[Dataset entries]
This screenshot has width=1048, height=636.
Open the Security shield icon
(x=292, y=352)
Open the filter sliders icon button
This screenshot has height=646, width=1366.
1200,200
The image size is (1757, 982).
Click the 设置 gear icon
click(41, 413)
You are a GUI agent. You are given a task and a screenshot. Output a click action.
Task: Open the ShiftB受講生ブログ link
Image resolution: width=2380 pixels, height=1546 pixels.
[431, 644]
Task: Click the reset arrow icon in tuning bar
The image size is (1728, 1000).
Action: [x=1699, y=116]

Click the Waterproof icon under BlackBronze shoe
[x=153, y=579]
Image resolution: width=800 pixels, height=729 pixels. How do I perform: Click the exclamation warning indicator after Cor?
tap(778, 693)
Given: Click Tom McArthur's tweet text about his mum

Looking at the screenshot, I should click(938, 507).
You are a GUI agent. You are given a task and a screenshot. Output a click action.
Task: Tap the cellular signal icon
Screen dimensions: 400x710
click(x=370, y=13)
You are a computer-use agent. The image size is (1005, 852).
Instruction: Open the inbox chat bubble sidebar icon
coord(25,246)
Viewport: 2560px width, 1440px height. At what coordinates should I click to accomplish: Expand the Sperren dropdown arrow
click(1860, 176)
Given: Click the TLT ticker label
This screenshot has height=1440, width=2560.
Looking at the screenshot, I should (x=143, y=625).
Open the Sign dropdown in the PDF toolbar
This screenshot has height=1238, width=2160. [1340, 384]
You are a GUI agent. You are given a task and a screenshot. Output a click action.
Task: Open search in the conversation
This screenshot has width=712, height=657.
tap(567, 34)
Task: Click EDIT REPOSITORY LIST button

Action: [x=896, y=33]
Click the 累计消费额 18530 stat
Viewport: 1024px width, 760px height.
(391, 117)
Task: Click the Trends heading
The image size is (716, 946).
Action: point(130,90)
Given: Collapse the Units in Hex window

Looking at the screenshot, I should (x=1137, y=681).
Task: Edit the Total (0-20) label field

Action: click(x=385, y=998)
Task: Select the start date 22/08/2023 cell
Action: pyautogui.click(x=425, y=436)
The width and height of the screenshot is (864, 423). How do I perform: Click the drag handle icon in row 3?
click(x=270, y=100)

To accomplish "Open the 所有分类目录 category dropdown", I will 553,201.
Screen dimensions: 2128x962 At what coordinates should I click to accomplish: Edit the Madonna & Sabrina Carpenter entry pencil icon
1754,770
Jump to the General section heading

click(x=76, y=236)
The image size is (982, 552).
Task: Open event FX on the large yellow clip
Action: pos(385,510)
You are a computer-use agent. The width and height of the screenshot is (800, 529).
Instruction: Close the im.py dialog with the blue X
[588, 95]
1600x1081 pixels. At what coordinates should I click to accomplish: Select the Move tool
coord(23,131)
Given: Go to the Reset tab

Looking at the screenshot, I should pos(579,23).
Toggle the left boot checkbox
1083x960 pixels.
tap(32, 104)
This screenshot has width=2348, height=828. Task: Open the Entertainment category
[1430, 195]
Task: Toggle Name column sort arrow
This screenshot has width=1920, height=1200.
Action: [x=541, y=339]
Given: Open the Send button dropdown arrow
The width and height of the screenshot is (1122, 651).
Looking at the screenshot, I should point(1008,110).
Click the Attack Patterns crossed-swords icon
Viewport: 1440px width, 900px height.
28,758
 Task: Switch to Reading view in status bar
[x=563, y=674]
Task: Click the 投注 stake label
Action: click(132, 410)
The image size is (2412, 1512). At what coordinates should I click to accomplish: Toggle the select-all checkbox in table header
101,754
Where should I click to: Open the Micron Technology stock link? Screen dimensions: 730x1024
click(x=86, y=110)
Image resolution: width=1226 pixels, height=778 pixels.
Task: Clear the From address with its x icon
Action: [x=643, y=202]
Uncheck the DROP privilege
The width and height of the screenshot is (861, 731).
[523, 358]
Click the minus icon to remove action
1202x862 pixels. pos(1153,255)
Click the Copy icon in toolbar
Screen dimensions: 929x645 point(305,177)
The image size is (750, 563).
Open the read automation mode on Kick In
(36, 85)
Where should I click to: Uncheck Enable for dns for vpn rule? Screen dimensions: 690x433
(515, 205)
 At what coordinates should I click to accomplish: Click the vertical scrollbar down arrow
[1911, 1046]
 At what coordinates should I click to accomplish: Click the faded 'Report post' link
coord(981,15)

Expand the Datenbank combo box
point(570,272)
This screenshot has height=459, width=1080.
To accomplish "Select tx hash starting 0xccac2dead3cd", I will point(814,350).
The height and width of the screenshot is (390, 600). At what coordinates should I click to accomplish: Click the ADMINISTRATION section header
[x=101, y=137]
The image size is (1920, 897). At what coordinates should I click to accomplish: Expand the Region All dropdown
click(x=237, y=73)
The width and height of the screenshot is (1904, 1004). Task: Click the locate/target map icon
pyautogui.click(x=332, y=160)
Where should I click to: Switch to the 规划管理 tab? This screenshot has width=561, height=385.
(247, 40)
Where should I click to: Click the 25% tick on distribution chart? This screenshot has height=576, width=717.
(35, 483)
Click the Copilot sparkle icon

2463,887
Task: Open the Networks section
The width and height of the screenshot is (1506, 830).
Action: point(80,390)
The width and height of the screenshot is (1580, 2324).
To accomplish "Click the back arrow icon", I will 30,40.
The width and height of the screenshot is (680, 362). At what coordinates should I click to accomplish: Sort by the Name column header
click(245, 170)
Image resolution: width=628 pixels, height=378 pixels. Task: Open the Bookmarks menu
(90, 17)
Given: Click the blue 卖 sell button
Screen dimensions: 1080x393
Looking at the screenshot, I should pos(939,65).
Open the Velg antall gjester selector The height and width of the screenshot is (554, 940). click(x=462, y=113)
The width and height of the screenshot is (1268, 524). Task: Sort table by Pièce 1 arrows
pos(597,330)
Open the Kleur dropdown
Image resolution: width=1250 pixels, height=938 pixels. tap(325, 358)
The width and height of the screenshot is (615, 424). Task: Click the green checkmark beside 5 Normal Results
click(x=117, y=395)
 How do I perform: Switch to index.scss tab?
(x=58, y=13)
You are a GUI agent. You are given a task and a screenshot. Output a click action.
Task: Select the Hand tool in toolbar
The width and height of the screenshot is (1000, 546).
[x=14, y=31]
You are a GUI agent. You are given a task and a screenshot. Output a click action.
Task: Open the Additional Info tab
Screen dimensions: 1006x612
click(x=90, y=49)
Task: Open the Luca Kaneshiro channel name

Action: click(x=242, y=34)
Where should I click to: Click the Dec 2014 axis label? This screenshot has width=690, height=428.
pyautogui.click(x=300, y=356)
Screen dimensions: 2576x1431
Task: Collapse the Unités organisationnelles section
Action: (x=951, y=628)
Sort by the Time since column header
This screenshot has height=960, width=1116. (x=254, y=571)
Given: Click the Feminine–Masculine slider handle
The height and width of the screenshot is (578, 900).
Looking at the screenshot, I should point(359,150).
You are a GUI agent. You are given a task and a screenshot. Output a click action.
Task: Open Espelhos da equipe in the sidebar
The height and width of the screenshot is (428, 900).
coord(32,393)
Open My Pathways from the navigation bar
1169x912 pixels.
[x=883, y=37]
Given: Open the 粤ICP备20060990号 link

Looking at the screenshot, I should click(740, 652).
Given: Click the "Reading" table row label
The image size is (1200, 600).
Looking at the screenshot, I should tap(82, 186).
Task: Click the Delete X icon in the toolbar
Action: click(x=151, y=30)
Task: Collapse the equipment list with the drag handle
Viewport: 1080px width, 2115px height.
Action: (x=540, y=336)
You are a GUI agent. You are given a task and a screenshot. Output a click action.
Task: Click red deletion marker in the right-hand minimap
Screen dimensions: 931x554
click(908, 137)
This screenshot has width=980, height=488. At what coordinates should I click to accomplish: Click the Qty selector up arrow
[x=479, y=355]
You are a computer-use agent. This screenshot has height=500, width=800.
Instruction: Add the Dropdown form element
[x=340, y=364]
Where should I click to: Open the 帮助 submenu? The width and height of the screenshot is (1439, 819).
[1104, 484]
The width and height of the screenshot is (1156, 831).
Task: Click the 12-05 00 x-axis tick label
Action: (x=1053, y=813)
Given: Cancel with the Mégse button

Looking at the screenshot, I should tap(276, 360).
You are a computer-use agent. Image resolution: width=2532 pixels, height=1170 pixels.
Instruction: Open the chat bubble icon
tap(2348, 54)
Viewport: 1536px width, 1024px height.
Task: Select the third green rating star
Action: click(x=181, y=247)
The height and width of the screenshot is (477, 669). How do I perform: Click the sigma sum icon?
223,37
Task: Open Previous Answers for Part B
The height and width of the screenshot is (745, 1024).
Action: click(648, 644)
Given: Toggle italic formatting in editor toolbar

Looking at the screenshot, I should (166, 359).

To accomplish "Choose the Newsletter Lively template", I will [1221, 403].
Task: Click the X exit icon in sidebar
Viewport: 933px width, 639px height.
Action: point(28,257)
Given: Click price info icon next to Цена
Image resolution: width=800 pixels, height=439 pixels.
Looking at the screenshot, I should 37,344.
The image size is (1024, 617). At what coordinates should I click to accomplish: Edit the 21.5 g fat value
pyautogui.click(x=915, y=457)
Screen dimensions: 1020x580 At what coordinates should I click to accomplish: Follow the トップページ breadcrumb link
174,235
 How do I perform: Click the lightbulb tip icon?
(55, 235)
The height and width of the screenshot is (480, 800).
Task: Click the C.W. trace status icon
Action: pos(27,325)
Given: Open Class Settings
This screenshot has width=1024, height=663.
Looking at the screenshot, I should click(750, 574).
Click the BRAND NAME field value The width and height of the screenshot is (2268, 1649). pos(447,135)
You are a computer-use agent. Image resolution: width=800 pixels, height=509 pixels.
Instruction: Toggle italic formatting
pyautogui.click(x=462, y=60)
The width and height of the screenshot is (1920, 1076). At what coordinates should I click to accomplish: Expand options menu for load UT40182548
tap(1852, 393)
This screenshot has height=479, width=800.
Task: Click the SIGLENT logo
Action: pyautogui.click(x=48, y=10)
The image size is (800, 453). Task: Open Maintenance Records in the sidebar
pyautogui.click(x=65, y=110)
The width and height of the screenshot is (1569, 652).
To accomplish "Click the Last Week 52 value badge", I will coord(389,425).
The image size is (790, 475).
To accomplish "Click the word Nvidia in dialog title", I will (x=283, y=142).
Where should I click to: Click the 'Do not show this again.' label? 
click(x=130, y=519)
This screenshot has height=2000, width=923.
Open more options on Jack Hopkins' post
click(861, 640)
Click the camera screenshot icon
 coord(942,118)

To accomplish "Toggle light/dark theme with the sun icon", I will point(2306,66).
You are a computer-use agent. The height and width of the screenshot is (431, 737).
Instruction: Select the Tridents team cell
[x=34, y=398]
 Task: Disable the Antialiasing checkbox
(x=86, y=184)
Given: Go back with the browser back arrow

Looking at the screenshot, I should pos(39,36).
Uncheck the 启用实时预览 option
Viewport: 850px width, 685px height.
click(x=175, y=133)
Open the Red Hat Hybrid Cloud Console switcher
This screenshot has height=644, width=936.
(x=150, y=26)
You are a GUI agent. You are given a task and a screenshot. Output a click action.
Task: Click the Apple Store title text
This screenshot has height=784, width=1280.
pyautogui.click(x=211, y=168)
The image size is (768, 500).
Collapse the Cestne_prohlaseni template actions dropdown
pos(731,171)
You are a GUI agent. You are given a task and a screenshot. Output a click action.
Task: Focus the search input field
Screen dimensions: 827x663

* Stated goal
Please copy the lines of the listing from the line with "The width and height of the screenshot is (1904, 1004)." to the line with "pos(597,330)", both included, word for word.

* Reply to the task
The width and height of the screenshot is (1904, 1004). Task: Click the locate/target map icon
pyautogui.click(x=332, y=160)
Where should I click to: Switch to the 规划管理 tab? This screenshot has width=561, height=385.
(247, 40)
Where should I click to: Click the 25% tick on distribution chart? This screenshot has height=576, width=717.
(35, 483)
Click the Copilot sparkle icon

2463,887
Task: Open the Networks section
The width and height of the screenshot is (1506, 830).
Action: point(80,390)
The width and height of the screenshot is (1580, 2324).
To accomplish "Click the back arrow icon", I will 30,40.
The width and height of the screenshot is (680, 362). At what coordinates should I click to accomplish: Sort by the Name column header
click(245, 170)
Image resolution: width=628 pixels, height=378 pixels. Task: Open the Bookmarks menu
(90, 17)
Given: Click the blue 卖 sell button
Screen dimensions: 1080x393
Looking at the screenshot, I should pos(939,65).
Open the Velg antall gjester selector The height and width of the screenshot is (554, 940). click(x=462, y=113)
The width and height of the screenshot is (1268, 524). Task: Sort table by Pièce 1 arrows
pos(597,330)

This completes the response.